Some fundamental questions on the hardware selection

Habib-CFD · February 2, 2020, 22:54

Hi friends,

Assuming the RAM indicates a compromise between latency and frequency e.g. CL14 and 3000 MHz and the cores made by the highest IPC (ZEN2 or Cascade Lake-X) with fixed frequency such as 3GHz. Let us ignore the OS compatibility and Math library.

I am very interested to know, how many cores can feed by each memory channel in a CFD simulation?

Is it true that this ratio for an Intel CPU is 3 but for AMD counted as 4?
How about the other parameters that affect this ratio such as:
Frequency of cores and the cell number of simulation.

Thank you.

Simbelmynë · February 3, 2020, 02:27

There is no direct answer to your question.

If you look at the results in the benchmark thread then you see that most systems improve to approx. 3 cores / memory channel. However above 2 cores / memory channel there are serious diminishing returns, except for very high core counts where each individual core might have lower core frequency.

There is no difference in Intel/AMD with regards to the above.

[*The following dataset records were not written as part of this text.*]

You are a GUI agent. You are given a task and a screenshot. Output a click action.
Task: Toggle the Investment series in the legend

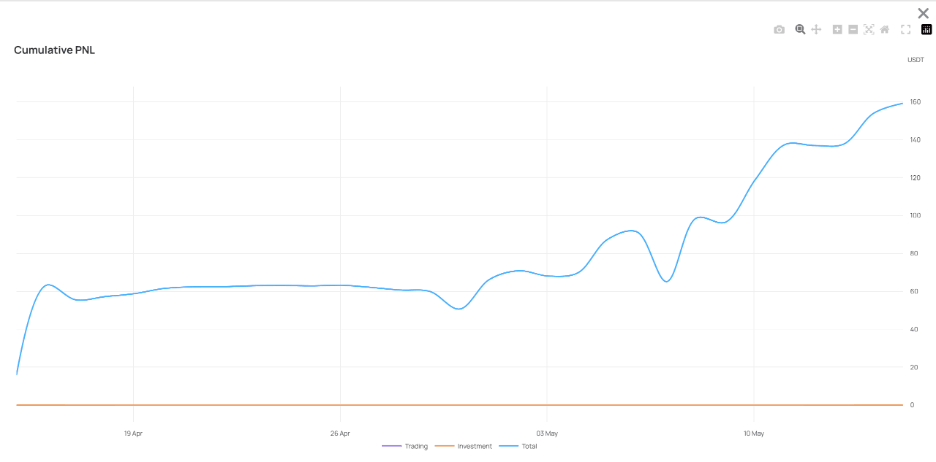pos(475,446)
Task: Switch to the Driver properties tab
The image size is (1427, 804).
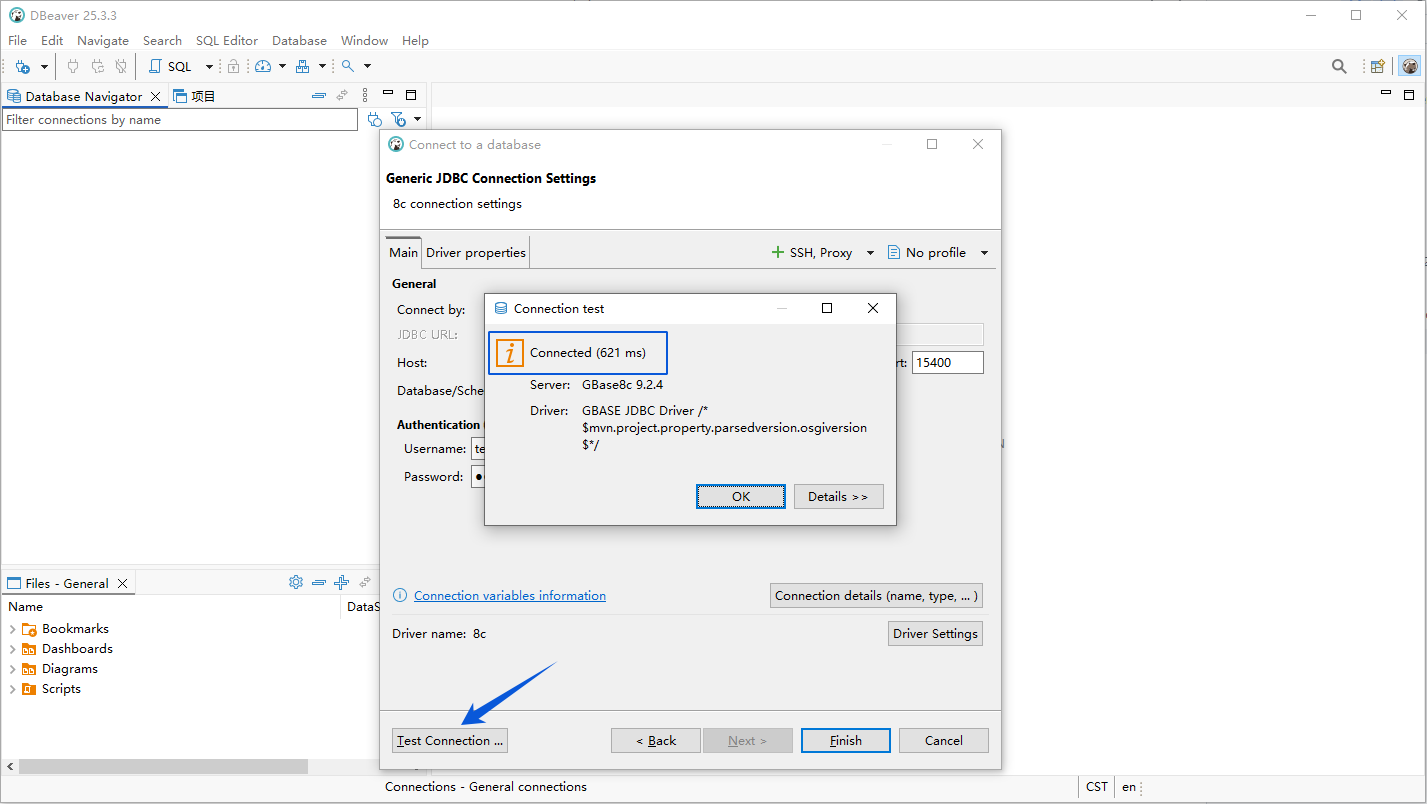Action: (475, 253)
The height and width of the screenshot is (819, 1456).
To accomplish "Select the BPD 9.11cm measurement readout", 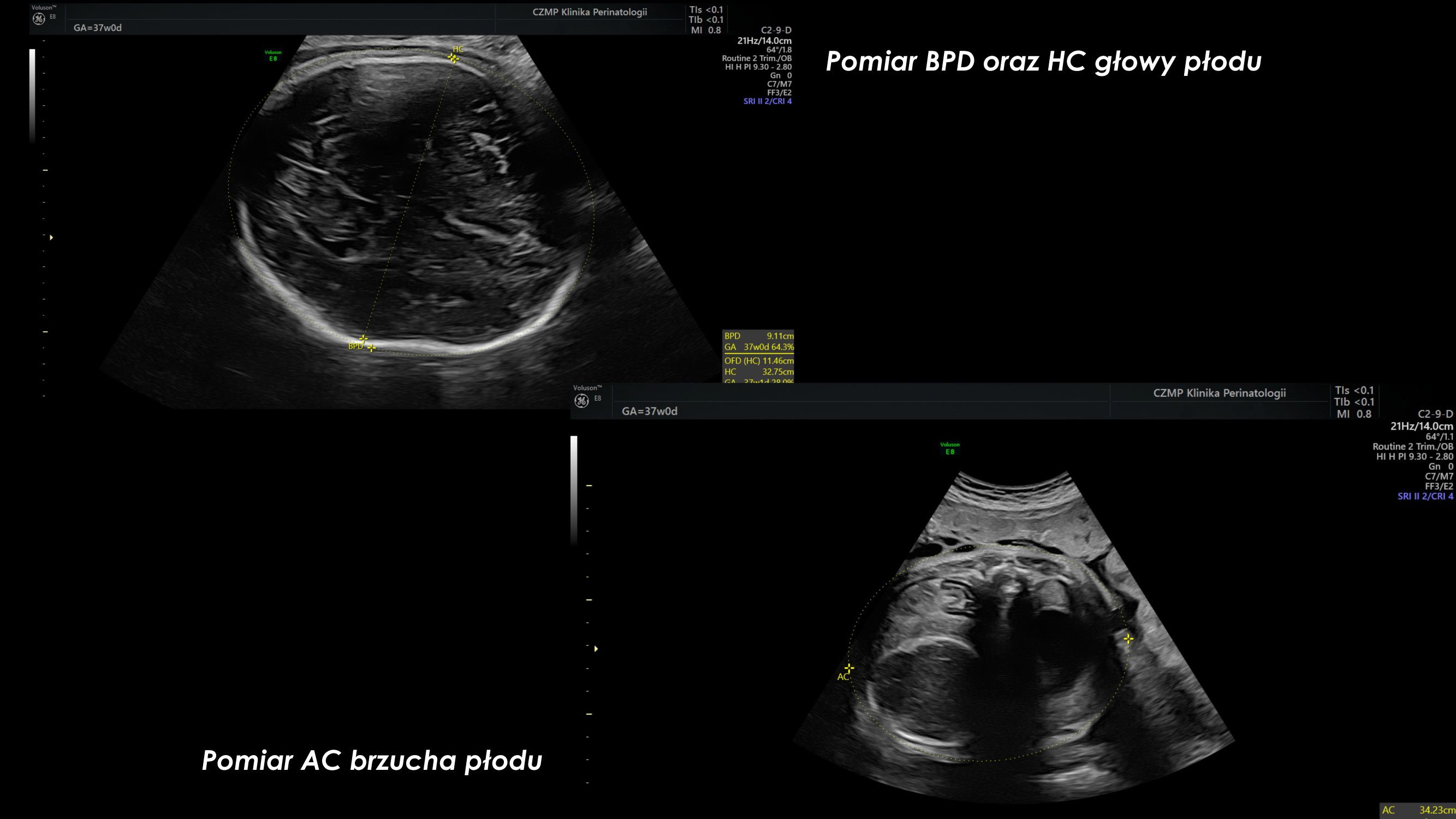I will (x=758, y=336).
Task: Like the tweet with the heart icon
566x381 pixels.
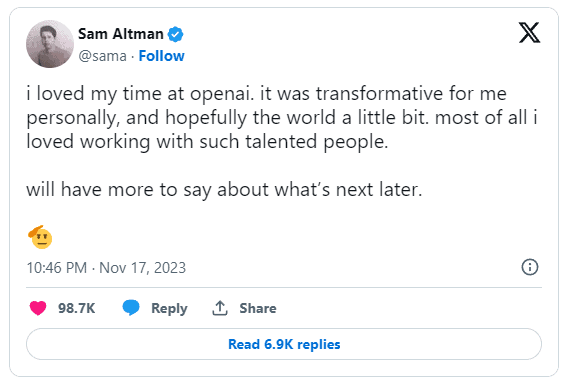Action: (x=38, y=308)
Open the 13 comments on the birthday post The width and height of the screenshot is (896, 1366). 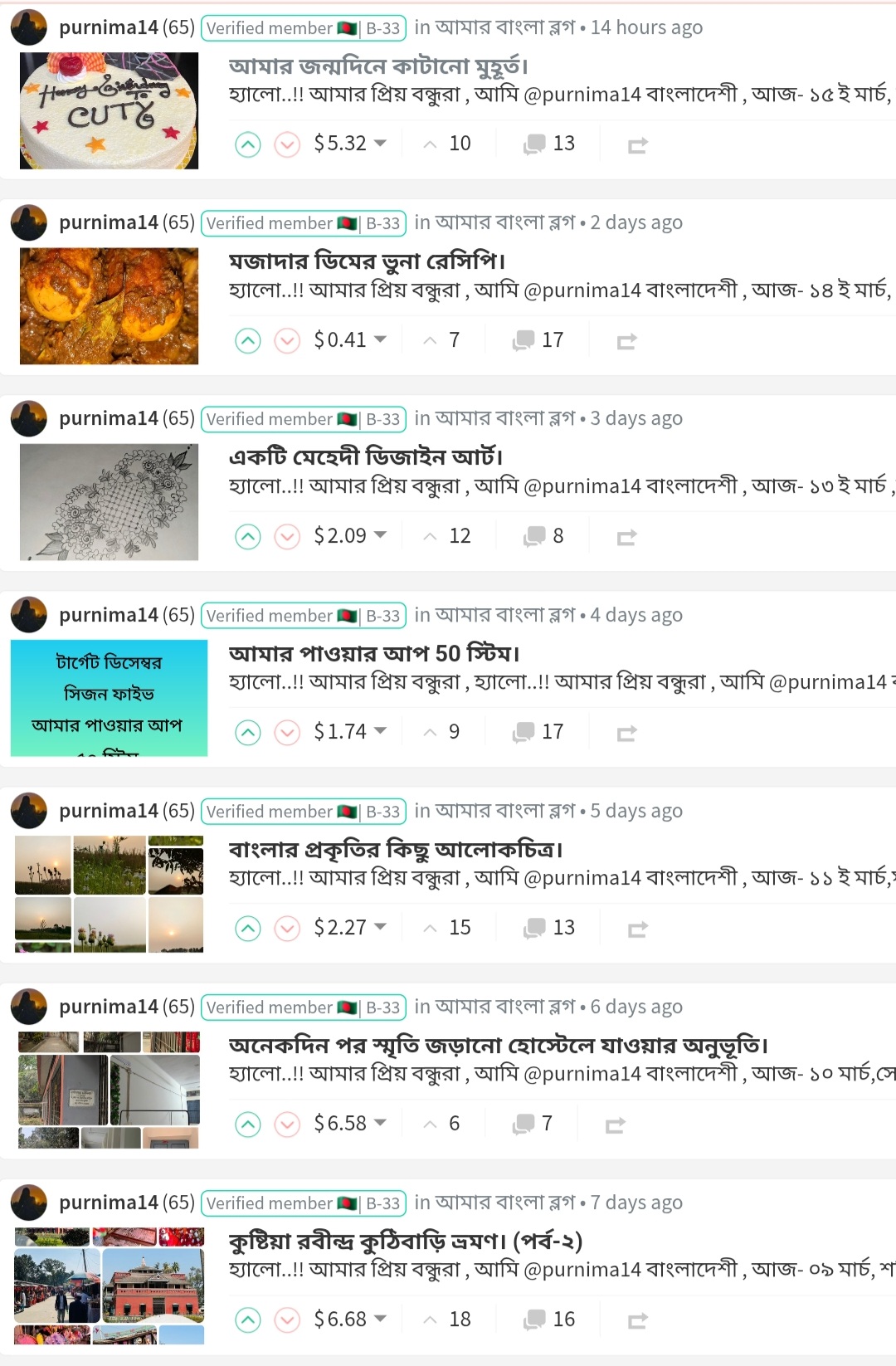click(548, 144)
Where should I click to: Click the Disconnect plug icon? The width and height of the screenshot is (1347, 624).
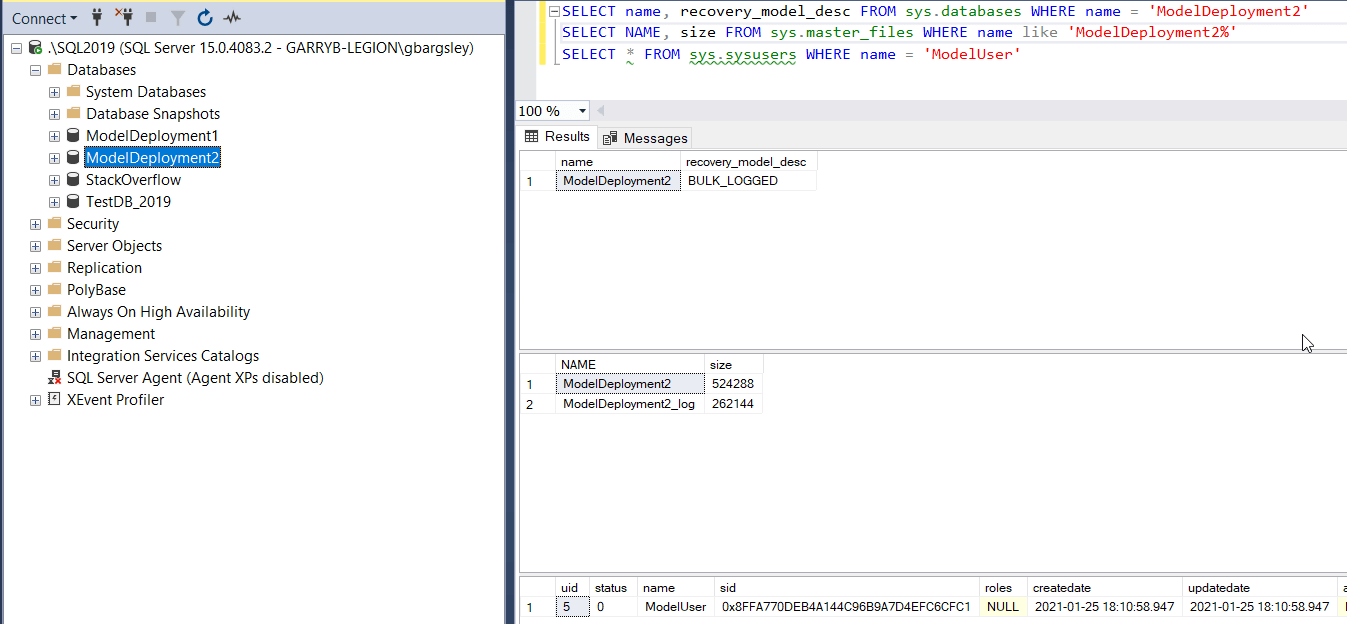(x=124, y=17)
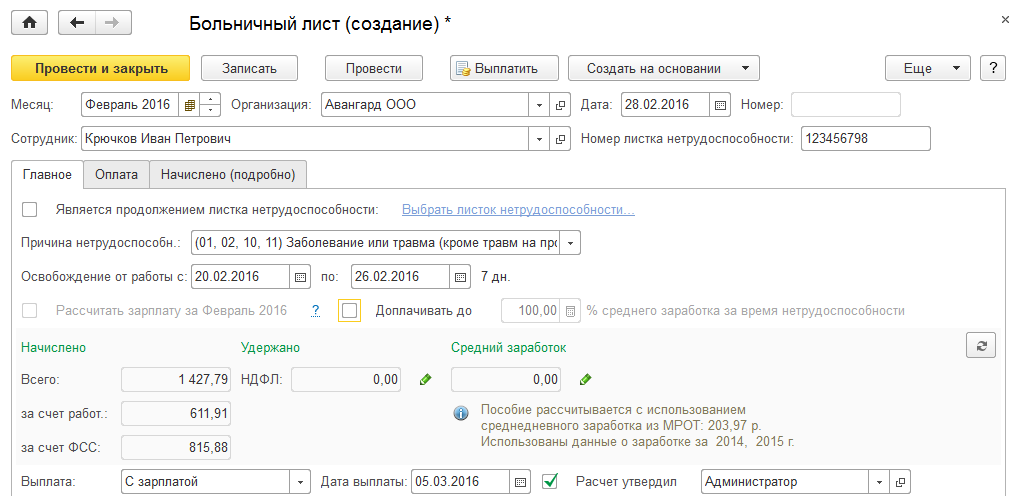This screenshot has height=496, width=1013.
Task: Click the refresh recalculation icon
Action: (x=981, y=345)
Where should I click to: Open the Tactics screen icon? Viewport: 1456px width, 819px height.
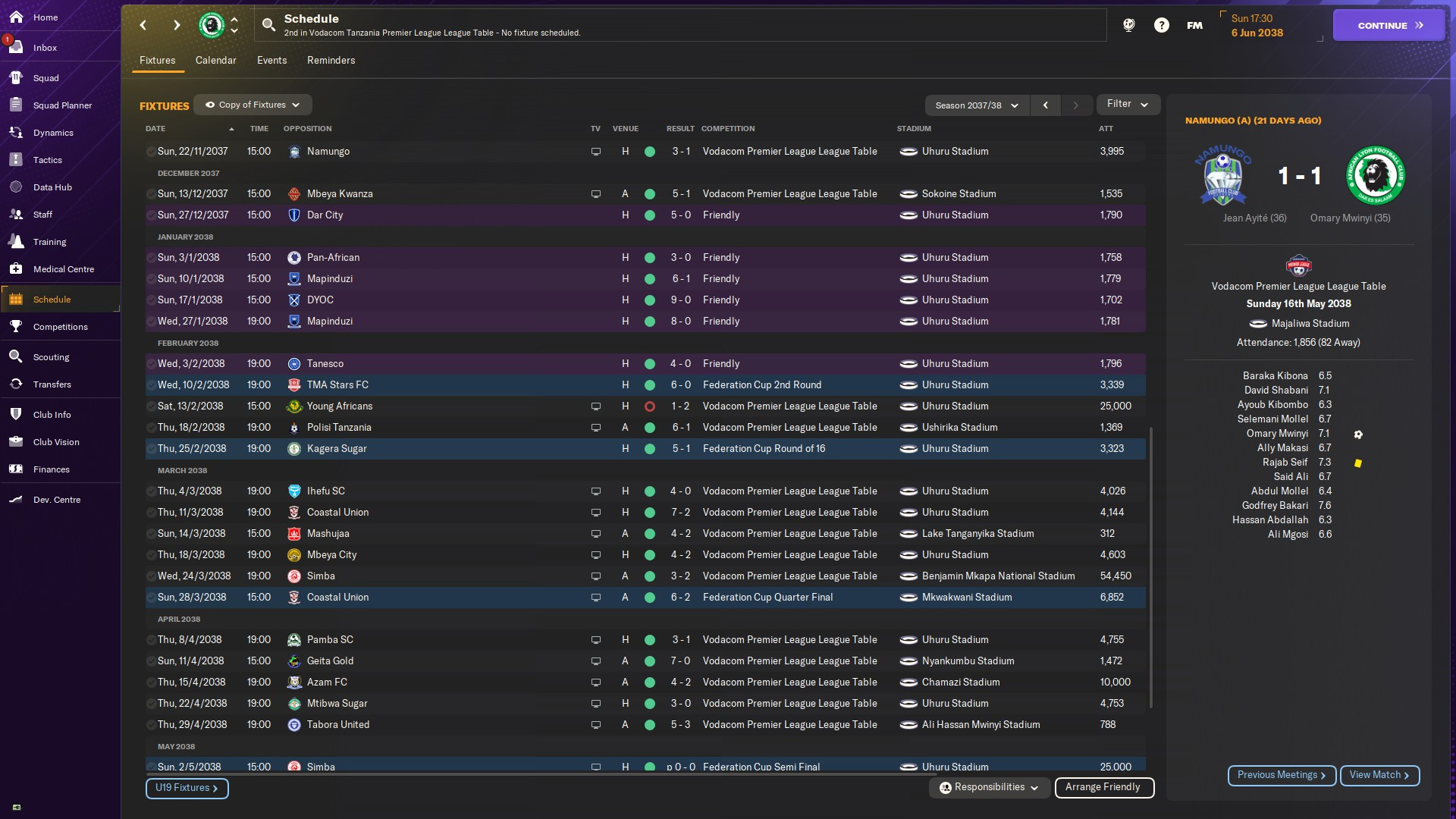16,160
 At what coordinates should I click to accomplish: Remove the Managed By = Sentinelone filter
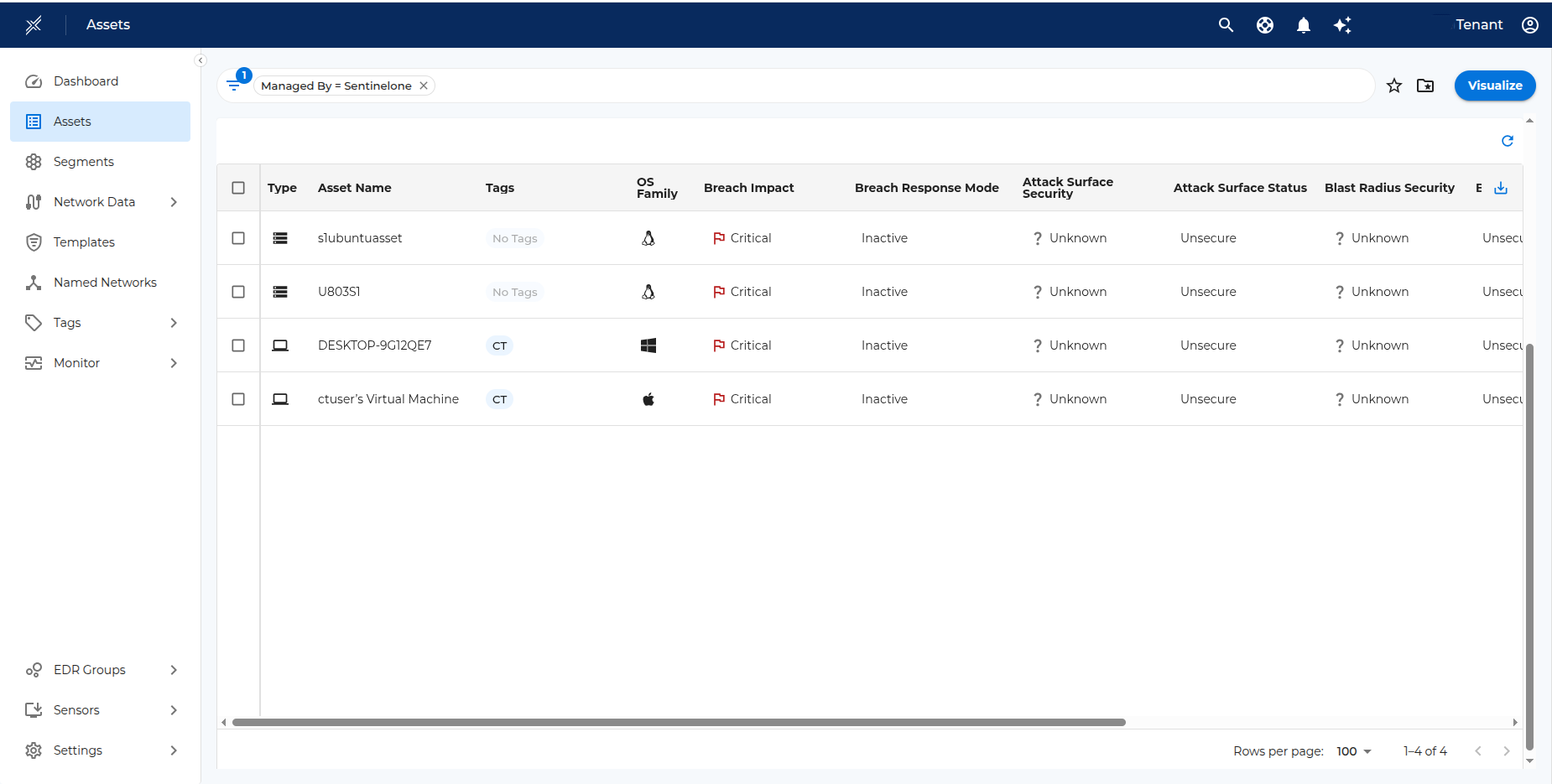(x=424, y=86)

flotus1 · February 6, 2020, 15:09

Quote:

Assuming the RAM indicates a compromise between latency and frequency e.g. CL14 and 3000 MHz

Not sure if this is what you have in mind, but there is no trade-off between frequency and latency. Sure, CL and other memory latencies have been steadily increasing along with memory frequency. But these latency labels indicate clock cycles, not time.
I.e. DDR4-2133 CL 10 has, at least in theory, the same latency (as in access time) as DDR4-4266 CL20.

Quote:

how many cores can feed by each memory channel in a CFD simulation?

Well, it depends

Here is a quick refresher about machine balance and code balance: https://www.cc.gatech.edu/~echow/ipc...-proclevel.pdf
Machine balance can be determined from the specs of a CPU and its memory subsystem. Code balance depends on the CFD package, solver and settings.
The simplest example here: run the same case in single and double precision. The latter will require almost twice the amount of memory bandwidth per FLOP, leading to an earlier decline in scaling.
Equally important here: where do you draw the line. Real-world CFD codes do not behave like a roofline model, so there is usually some benefit to be had by adding more cores.
Is it ok to get 10% more performance by using twice the amount of cores? Then your limit might be 6-8 cores per channel.
Do you pay thousands of dollars each year for a limited per-core license? Then your limit will be closer to 2 cores per channel.

Quote:

Is it true that this ratio for an Intel CPU is 3 but for AMD counted as 4?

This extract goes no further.